• [PROBLEM DETAILS]
Your task is to count the lines of the entries below that include the word "external" and to give only the resulting number.
********
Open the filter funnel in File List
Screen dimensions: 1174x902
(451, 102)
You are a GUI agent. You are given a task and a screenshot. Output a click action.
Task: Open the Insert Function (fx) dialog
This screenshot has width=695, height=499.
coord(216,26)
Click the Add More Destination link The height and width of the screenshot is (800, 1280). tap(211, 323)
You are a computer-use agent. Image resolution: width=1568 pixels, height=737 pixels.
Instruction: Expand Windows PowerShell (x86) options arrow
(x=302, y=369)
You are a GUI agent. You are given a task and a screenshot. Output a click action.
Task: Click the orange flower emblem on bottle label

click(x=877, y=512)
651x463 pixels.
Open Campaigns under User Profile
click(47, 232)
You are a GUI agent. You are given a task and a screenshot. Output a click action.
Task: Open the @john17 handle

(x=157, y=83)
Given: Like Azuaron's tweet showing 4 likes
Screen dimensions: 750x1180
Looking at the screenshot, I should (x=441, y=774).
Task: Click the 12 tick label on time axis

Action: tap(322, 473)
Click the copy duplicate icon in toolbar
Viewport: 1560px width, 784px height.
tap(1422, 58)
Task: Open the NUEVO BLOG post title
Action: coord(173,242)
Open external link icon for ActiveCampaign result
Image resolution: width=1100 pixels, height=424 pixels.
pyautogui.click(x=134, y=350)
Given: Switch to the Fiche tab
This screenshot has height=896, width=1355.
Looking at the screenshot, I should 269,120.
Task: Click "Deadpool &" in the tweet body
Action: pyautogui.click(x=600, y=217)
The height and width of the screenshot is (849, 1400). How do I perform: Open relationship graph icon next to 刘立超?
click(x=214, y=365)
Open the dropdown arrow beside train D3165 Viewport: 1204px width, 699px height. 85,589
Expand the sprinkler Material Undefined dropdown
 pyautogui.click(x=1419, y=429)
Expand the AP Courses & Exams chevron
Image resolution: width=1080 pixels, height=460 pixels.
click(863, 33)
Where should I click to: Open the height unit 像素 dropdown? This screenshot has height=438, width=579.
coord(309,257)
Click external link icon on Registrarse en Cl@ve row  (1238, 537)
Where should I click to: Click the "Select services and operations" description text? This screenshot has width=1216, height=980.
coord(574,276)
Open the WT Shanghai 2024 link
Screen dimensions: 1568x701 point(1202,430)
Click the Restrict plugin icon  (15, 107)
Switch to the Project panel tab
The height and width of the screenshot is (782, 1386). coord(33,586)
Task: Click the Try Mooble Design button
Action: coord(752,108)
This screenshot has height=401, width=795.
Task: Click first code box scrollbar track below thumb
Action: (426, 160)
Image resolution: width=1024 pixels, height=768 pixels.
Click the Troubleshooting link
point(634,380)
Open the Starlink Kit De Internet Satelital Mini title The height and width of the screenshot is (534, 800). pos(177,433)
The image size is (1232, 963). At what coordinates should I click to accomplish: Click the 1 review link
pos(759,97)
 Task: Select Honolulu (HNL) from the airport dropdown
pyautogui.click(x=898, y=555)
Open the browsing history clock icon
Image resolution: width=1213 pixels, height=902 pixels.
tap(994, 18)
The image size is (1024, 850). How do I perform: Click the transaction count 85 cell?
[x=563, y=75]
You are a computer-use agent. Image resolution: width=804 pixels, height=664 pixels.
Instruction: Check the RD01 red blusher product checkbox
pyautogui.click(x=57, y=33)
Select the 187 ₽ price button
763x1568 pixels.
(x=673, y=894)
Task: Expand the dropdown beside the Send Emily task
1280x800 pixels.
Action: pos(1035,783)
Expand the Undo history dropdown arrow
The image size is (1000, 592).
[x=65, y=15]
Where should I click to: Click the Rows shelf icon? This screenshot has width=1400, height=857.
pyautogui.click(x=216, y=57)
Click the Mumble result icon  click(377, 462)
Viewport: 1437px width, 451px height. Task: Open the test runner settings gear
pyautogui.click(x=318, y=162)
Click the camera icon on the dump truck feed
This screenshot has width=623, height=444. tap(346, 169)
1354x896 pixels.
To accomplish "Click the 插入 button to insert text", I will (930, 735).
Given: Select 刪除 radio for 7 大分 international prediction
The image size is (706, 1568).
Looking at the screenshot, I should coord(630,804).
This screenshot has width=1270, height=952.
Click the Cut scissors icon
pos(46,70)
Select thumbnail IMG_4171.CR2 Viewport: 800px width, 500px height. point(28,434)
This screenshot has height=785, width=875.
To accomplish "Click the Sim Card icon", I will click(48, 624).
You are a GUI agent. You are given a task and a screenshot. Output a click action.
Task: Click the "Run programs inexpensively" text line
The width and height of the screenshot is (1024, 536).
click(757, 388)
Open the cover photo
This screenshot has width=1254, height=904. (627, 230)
********
• [ANSWER BELOW]
2